Skip to content

v3.0.0

Compare
Choose a tag to compare
@davidmezzetti davidmezzetti released this 04 May 19:17
· 1233 commits to master since this release

txtai 3.0.0 is a major release with a significant number of new features. This release overhauls the project structure, consolidates logic into pipelines and introduces workflows.

Summary of txtai features:

  • 🔎 Large-scale similarity search with multiple index backends (Faiss, Annoy, Hnswlib)
  • 📄 Create embeddings for text snippets, documents, audio and images. Supports transformers and word vectors.
  • 💡 Machine-learning pipelines to run extractive question-answering, zero-shot labeling, transcription, translation, summarization and text extraction
  • ↪️️ Workflows that join pipelines together to aggregate business logic. txtai processes can be microservices or full-fledged indexing workflows.
  • 🔗 API bindings for JavaScript, Java, Rust and Go
  • ☁️ Cloud-native architecture that scales out with container orchestration systems (e.g.
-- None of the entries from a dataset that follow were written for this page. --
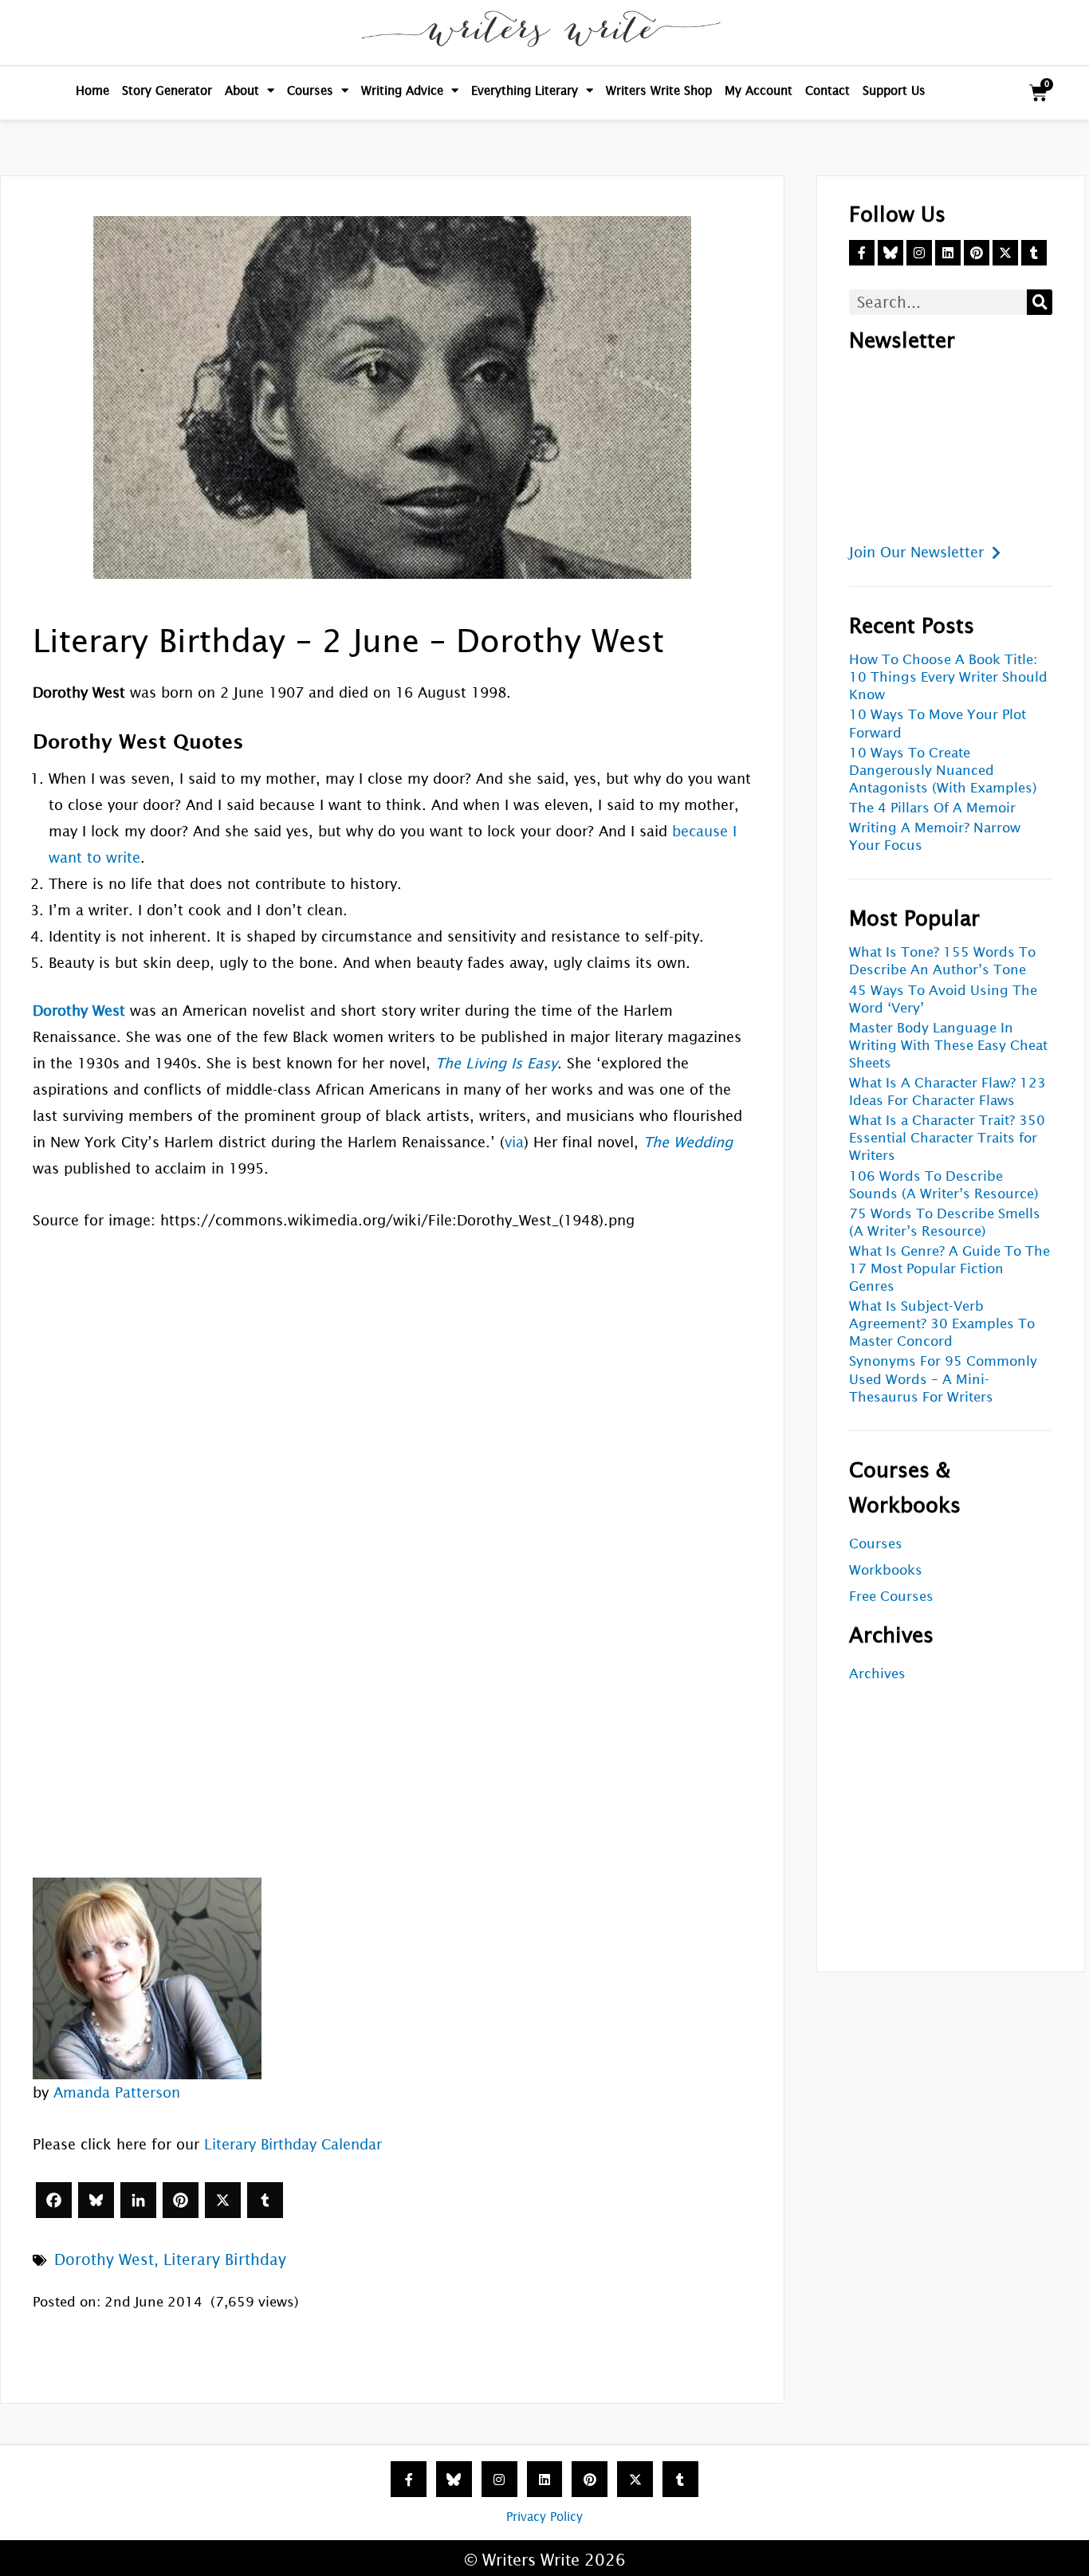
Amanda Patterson (116, 2092)
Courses (310, 90)
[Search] (1039, 302)
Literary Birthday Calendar (293, 2144)
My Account (758, 90)
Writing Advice (402, 90)
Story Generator (167, 90)
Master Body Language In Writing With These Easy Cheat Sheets (948, 1046)
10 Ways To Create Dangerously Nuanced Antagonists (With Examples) (943, 770)
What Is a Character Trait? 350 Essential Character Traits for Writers (947, 1138)
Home (92, 90)
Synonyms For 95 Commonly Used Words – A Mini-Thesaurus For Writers (943, 1379)
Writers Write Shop (659, 90)
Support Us (894, 90)
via (514, 1142)
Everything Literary (524, 90)
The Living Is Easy (496, 1063)
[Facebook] (54, 2200)
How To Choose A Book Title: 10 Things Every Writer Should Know (948, 677)
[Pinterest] (180, 2200)
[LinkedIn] (138, 2200)
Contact (827, 90)
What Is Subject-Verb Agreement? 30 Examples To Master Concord (942, 1324)
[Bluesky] (96, 2200)
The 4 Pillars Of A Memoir (932, 808)
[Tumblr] (265, 2200)
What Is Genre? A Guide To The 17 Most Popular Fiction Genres (949, 1269)
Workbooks (885, 1570)
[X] (223, 2200)
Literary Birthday (224, 2259)
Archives (877, 1673)
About (242, 90)
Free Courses (891, 1596)
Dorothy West (104, 2259)
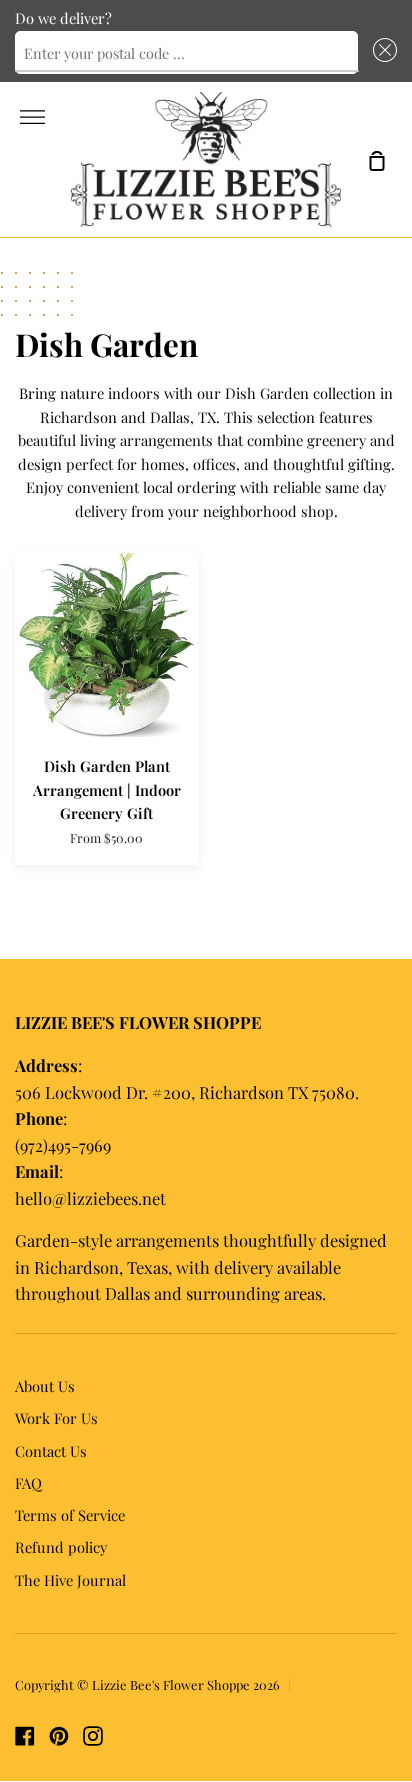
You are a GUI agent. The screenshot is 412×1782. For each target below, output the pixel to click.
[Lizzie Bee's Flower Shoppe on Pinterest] (59, 1736)
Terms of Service (70, 1515)
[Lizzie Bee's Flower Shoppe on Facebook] (25, 1736)
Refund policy (61, 1547)
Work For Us (56, 1418)
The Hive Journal (70, 1580)
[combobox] (186, 53)
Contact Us (51, 1451)
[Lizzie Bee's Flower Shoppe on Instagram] (93, 1736)
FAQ (28, 1483)
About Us (45, 1386)
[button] (381, 53)
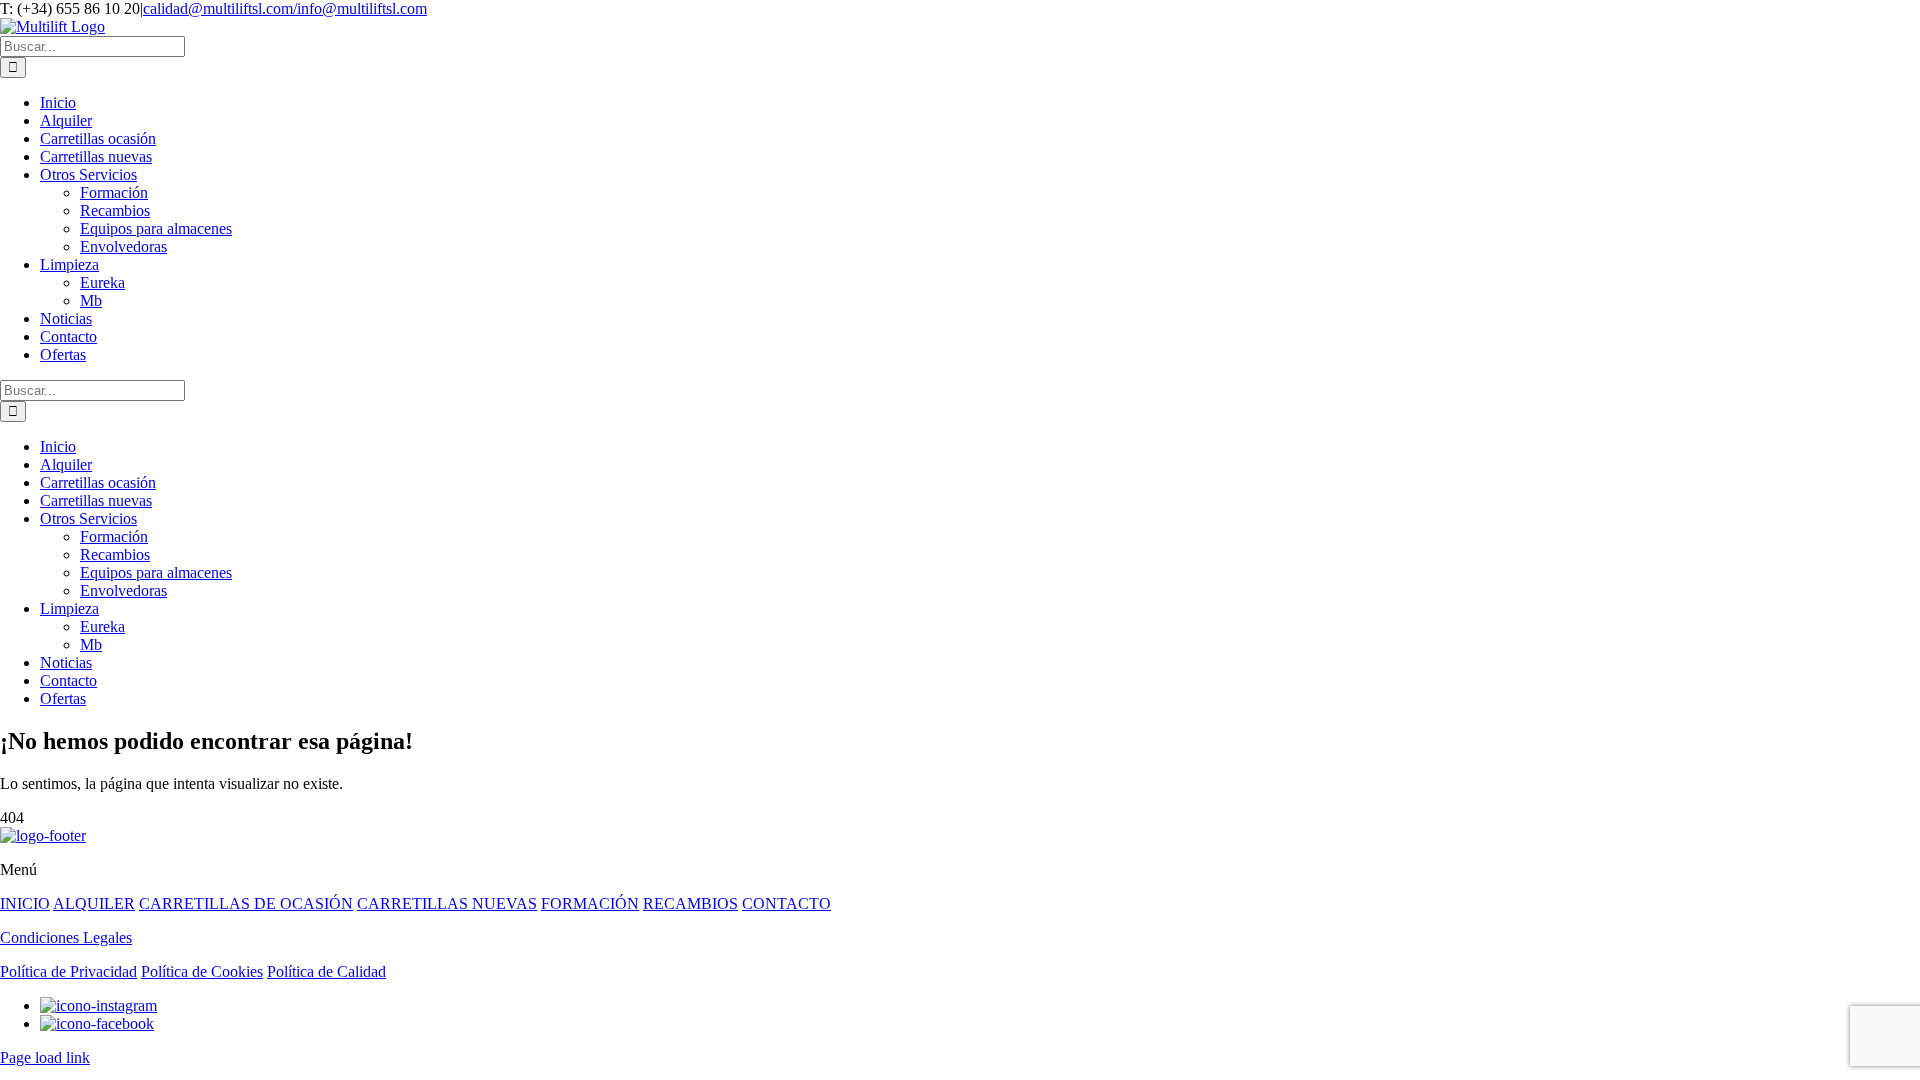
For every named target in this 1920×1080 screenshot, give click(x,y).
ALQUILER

Kubernetes)

New Features

  • Add Docker file for API (#59)
  • Require Faiss 1.7.0 (#60)
  • Add summary pipeline (#65)
  • Add text extraction pipeline (#66)
  • Add transcription pipeline (#67)
  • Add translation pipeline (#68)
  • Add workflow framework (#69)
  • Add additional pipeline abstraction layer for tensor frameworks (#70)
  • Add tests for new v3 functionality (#71)
  • Add notebooks covering new v3 functionality (#73)
  • Add Pipeline Factory (#76)
  • Add API extensions (#77)
  • Add workflow builder application (#80)
  • Add text segmentation pipeline (#81)
  • Add workflow to API (#82)
  • Add service workflow task (#83)
  • Add object storage workflow task (#84)
  • Add URL workflow task (#85)

Improvements

  • Refactor code into smaller components and modules (#63)
  • Modify pipeline to accept GPU device id (#64)
  • Allow direct download of sentence-transformer models (#72)
  • Update documentation, add site through GitHub pages (#75)
  • Modularize the API (#78)
  • Add default truncation to pipelines (#79)

Bug Fixes

  • Non intuitive behaviour of Tokenizer (#61)
  • [Python 3.9, Mac OS] Code hangs while building embedding index (#62)
  • embeddings.index Truncation RuntimeError: The size of tensor a (889) must match the size of tensor b (512) at non-singleton dimension 1 (#74)